On Friday, October 21, 2011, Michael Droettboom <firstname.lastname@example.org> wrote:
> On 10/21/2011 09:49 AM, Daniel Hyams wrote:
>> All sounds reasonable Mike; I do agree that patching the agg source
>> code is not that desirable; I was operating under the (incorrect)
>> assumption that most, if not all, backends used straight alpha.
>> I'll certainly test the patch tonight, but I can only test it under
>> wxAgg reasonably, which is one of the backends that expects straight
>> alpha as far as I know.
>> The "loss in picture detail" comment was just discomfort with the fact
>> that once the alphas are premultiplied in, there is not an exact
>> reverse transformation to get your original color back. In googling
>> around to better explain here, I found this, which is a much more in
>> depth and better explanation than what I would have come up with:
>> The crux is here:
>>> An example: when you set the alpha value of a pixel to 16 all color values will be multiplied with
>>> a factor of 16/256 = 0.0625. So a gray pixel of 128 will become 128 * 0.0625 = 8, a darker pixel
>>> of 64 will become 64 * 0.0625 = 4. But a slightly lighter pixel of maybe 67 will become 67 *
>>> 0.0625 = 4.1875 - yet there are no decimals in integer pixels which means it will also become
>>> 4. The effect that you will get posterization - setting your alpha channel to 8 means that you
>>> also reduce your color channels to 8 levels, this means instead = 256*256*256 different colors
>>> you will end up with a maximum of 8*8*8 = 512 different colors.
>> One might argue that the loss of color information is not that
>> crucial, because for very low alpha (where the problem is most
>> pronounced), the image is almost invisible anyway... so it won't
>> matter. That's true, but what if I want to (for whatever reason) take
>> the image's pixels again, before draw, and boost the alpha up again?
>> What I'll get is a posterized mess. So, I'm still of the opinion that
>> patching agg in this situation might be the best solution to this.
>> This way, straight alphas are used throughout, and for backends that
>> require premultiplied alpha, the alpha can be premultiplied in at the
>> latest possible moment.
> Thanks for clarifying. I understand what you're saying now. I think
> what we want to do is store the unmultiplied alpha as a "canonical"

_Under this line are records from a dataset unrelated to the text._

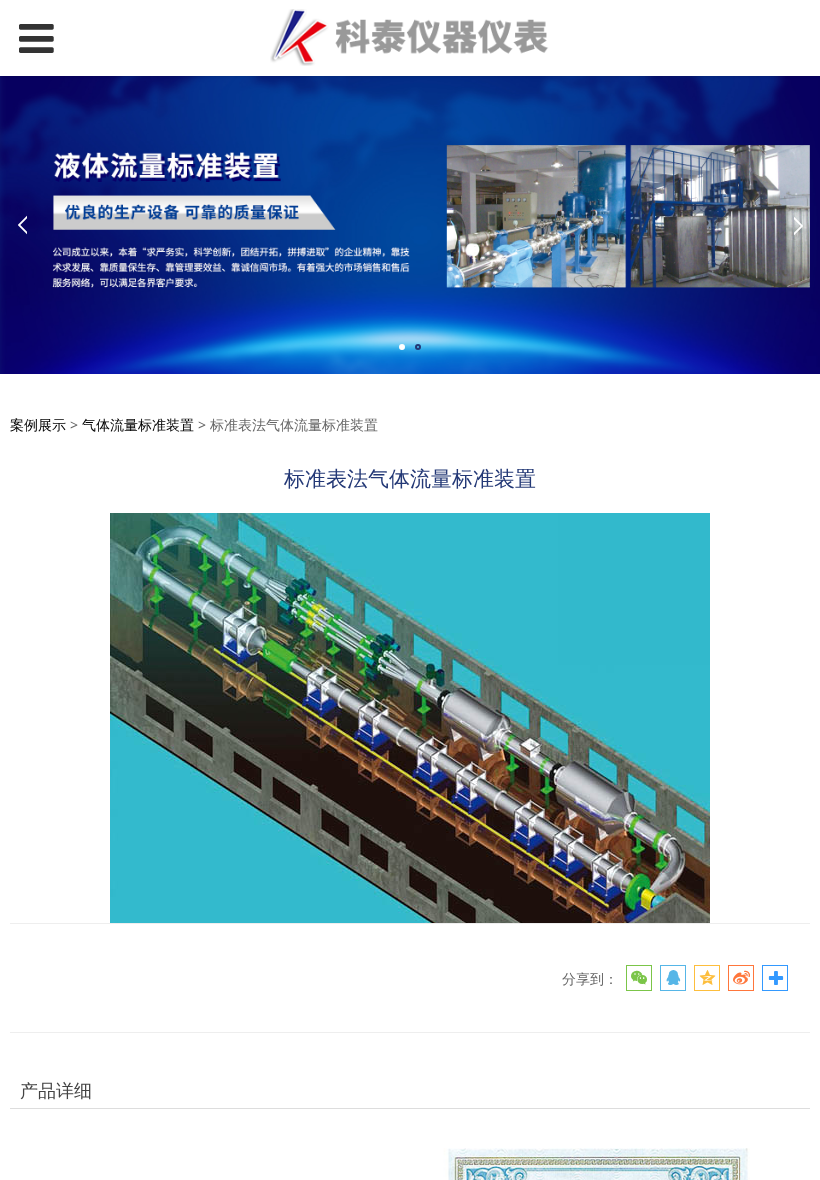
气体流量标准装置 (138, 424)
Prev (22, 225)
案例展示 (38, 424)
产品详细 (56, 1090)
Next (798, 225)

> version of the image, and premultiply a copy (or use some C++ iterator
> magic to avoid the copy) right before sending it off to Agg. Then the
> alpha can be fully "tweakable" at runtime.
> I'll try to tackle this problem, as well as the problem that set_alpha
> simply doesn't work, at the same time when I get a chance (or patches
> are always welcome, of course :).
This idea is sort of along the same vein of the idea that I have been having for unifying the colors framework and allowing for transforms to be performed upon access of the colors. If you think about it, the issue of different backends wanting different information can be dealt with by having a transform that returns pre multiplied alphas and another that returns straight alphas. The backends can then solely the desired transform that it expects.
I guess the question is whether the transformation step should be generalized at the python level, or specialized down at the python/c++ boundary.
I really wish I had more time this semester to try and come up with a proof of concept.
P.S. - I had also noticed alpha-blending issues before (and asked about it), but I ended up convincing myself (apparently wrongly) that it was correct.